___ Document segment
MP for Ngella
- In office 27 February 2013 – 18 April 2014
- Preceded by: Mark Kemakeza
- Succeeded by: to be determined

Personal details
- Born: 13 November 1956
- Died: 18 April 2014 (aged 57)
- Alma mater: University of Bradford

= Johnley Hatimoana =

Solomon Islands politician (1956–2014)

Johnley Tekiou Hatimoana (13 November 1956 – 18 April 2014) was a Solomon Islands trade unionist and politician.

A graduate of the University of Bradford in England, he became a school teacher and a trade unionist in the Solomons, eventually becoming General Secretary of the Solomon Islands National Teachers Association. As such, he negotiated improvements for working conditions and benefits for teachers.

He was first elected to the National Parliament of Solomon Islands in a by-election in the Ngella constituency on 27 February 2013. The by-election followed Liberal MP Mark Kemakeza's forced resignation from Parliament upon being convicted and gaoled for embezzlement. Hatimoana was elected easily, seeing off a field of nine other candidates and obtaining more than twice as many votes as his closest competitor. He sat on the benches of the Opposition to Prime Minister Gordon Darcy Lilo's government.

Hatimoana was an MP for less than fourteen months. On 17 April 2014 (a day of parliamentary sitting), he was taken suddenly ill with severe pneumonia, and died in hospital the following day. No by-election was needed to replace him, as the next general election was only a few months away.
______
___ Data under study
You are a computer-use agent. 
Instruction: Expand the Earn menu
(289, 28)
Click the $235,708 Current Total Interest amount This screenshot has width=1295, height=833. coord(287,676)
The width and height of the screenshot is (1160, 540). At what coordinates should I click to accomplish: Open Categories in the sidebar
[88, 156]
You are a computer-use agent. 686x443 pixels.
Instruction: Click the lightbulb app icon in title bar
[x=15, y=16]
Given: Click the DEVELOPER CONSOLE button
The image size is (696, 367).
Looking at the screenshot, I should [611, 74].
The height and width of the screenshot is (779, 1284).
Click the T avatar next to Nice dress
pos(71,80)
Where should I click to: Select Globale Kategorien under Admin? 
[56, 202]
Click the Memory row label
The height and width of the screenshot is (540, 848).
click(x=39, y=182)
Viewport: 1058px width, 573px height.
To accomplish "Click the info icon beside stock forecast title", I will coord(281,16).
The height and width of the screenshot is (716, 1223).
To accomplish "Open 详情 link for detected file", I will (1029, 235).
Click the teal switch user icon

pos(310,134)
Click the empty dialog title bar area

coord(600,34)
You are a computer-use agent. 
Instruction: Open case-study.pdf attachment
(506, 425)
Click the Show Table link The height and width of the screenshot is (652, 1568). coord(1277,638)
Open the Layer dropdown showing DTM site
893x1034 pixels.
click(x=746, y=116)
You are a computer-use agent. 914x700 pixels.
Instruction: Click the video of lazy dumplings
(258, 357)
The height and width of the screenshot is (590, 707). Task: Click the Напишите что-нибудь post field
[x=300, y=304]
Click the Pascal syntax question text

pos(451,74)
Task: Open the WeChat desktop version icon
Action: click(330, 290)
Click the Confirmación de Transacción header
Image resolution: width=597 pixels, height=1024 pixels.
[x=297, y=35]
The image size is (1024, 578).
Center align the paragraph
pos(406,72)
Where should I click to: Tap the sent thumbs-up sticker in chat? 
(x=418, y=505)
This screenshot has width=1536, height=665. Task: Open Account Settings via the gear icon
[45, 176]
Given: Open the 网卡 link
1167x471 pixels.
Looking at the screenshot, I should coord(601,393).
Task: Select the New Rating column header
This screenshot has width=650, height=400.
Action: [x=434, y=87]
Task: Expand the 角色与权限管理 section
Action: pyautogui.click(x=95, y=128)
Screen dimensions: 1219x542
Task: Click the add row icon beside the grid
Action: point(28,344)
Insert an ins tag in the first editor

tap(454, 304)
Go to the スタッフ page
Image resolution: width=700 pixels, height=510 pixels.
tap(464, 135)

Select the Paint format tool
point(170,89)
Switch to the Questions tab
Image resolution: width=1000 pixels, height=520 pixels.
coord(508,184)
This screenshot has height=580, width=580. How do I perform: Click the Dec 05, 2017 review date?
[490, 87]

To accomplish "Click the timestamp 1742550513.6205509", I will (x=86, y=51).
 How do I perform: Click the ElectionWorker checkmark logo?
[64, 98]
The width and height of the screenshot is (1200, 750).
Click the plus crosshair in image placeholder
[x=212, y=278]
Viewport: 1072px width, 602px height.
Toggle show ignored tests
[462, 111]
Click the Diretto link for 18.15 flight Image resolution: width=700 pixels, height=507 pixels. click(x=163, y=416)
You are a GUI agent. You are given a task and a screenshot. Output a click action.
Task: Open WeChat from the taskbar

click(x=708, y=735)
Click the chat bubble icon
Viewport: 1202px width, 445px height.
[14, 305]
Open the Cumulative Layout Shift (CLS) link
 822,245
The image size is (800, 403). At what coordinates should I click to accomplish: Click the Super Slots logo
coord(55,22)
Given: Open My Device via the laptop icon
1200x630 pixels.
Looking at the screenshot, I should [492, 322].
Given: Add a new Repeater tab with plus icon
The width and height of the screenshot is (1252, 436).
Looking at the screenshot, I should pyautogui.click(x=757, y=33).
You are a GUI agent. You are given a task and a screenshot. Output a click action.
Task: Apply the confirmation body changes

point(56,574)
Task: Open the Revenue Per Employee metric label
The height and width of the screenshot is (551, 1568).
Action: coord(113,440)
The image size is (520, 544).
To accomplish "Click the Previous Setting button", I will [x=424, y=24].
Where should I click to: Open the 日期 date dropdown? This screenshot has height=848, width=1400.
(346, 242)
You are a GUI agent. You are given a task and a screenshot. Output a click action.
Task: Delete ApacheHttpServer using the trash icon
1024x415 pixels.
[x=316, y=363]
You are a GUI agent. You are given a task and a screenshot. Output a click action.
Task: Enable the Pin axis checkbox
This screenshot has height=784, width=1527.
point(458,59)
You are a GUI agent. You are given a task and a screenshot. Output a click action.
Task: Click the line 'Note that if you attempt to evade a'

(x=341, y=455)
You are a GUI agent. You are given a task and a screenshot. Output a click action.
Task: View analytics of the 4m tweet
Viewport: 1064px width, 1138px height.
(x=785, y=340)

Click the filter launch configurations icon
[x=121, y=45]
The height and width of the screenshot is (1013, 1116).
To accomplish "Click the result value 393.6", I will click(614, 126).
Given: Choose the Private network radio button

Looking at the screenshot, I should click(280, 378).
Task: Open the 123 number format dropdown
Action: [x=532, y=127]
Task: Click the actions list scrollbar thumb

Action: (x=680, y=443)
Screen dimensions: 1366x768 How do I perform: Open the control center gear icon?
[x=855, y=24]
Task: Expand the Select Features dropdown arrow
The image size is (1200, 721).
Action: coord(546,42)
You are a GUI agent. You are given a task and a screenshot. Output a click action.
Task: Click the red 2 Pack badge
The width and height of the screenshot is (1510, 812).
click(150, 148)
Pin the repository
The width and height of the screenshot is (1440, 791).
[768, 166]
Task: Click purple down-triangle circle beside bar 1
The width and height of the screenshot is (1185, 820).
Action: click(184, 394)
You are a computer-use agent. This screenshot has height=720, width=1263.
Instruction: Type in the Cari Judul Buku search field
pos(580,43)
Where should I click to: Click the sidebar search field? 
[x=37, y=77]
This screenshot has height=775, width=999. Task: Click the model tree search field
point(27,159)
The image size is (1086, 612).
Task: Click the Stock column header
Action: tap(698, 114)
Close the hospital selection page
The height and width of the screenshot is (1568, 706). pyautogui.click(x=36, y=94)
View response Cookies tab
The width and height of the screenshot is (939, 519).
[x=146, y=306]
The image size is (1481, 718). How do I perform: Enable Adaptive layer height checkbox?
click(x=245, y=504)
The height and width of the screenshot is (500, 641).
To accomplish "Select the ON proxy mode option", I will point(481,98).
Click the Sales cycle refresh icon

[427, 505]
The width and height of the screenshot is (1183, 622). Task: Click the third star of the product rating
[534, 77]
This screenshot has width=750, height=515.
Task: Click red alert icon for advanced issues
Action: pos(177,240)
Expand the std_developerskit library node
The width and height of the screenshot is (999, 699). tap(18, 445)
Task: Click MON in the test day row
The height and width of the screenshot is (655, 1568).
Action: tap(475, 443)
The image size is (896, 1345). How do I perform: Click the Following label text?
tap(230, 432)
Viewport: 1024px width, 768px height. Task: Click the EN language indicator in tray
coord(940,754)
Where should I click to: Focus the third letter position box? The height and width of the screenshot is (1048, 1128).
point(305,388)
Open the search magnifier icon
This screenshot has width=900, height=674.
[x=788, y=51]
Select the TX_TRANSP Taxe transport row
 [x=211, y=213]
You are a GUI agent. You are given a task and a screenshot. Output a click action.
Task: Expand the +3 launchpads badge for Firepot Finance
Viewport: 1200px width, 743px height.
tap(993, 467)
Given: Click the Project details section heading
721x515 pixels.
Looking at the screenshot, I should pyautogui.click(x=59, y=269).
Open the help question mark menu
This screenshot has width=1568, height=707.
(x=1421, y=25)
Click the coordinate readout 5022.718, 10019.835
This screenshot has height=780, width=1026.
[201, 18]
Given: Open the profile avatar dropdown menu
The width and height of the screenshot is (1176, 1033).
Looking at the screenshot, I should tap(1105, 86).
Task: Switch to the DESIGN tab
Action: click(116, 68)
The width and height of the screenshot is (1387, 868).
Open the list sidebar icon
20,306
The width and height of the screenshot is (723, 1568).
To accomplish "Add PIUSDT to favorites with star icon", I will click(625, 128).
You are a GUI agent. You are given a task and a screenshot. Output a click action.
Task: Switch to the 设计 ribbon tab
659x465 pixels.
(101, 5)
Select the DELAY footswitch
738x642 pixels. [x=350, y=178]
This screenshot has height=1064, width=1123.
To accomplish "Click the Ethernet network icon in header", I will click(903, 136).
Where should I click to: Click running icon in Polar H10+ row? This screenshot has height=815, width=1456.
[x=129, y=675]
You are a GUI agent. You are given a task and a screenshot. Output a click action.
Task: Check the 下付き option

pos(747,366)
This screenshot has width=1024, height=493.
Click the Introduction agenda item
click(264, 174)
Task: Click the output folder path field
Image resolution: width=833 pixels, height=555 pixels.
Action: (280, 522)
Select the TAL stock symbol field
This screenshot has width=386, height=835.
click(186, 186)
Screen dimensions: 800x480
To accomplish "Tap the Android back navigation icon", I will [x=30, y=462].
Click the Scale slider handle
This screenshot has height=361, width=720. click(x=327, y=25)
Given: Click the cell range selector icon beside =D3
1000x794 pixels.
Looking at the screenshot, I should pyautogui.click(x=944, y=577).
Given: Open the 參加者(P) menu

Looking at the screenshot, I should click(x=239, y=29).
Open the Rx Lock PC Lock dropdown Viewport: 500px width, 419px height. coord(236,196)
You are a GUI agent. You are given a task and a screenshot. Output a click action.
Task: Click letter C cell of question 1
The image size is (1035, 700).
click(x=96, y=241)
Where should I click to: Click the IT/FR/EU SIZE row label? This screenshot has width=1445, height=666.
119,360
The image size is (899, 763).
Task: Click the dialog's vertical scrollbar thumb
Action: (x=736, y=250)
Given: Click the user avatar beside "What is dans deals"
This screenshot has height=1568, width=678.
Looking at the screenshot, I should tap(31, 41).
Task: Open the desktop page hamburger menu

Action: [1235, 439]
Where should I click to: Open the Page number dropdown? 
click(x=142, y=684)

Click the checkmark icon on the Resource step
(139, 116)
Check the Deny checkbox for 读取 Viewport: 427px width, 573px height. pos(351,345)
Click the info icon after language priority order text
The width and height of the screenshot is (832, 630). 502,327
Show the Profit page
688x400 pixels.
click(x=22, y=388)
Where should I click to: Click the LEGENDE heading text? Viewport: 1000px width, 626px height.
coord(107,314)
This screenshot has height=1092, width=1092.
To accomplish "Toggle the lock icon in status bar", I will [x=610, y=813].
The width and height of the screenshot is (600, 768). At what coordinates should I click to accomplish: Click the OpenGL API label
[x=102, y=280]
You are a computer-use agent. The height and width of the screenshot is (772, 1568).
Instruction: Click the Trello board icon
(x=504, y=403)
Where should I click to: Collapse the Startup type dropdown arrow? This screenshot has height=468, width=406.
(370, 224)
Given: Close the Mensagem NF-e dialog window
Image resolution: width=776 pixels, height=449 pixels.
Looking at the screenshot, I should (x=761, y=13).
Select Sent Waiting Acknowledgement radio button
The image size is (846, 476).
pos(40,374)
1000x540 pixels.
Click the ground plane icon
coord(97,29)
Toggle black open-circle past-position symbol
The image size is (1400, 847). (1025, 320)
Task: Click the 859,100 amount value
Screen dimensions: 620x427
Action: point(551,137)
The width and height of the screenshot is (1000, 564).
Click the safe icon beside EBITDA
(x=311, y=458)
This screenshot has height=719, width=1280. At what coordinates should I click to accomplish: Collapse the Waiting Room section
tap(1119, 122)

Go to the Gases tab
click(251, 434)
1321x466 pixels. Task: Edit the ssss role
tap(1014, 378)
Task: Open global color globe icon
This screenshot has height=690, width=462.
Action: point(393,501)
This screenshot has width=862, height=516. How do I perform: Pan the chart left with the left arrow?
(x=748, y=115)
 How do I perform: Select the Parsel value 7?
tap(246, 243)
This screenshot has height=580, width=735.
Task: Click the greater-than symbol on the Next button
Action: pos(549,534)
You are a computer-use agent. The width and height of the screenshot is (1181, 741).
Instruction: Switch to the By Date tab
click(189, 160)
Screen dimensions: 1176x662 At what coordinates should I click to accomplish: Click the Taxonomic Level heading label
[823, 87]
______
> [Work order]: From the Johnley Hatimoana biography above, pull out the stretch from "- Alma mater: University" through "unionist and politician." and copy it word for word.

> [Reply]:
- Alma mater: University of Bradford

= Johnley Hatimoana =

Solomon Islands politician (1956–2014)

Johnley Tekiou Hatimoana (13 November 1956 – 18 April 2014) was a Solomon Islands trade unionist and politician.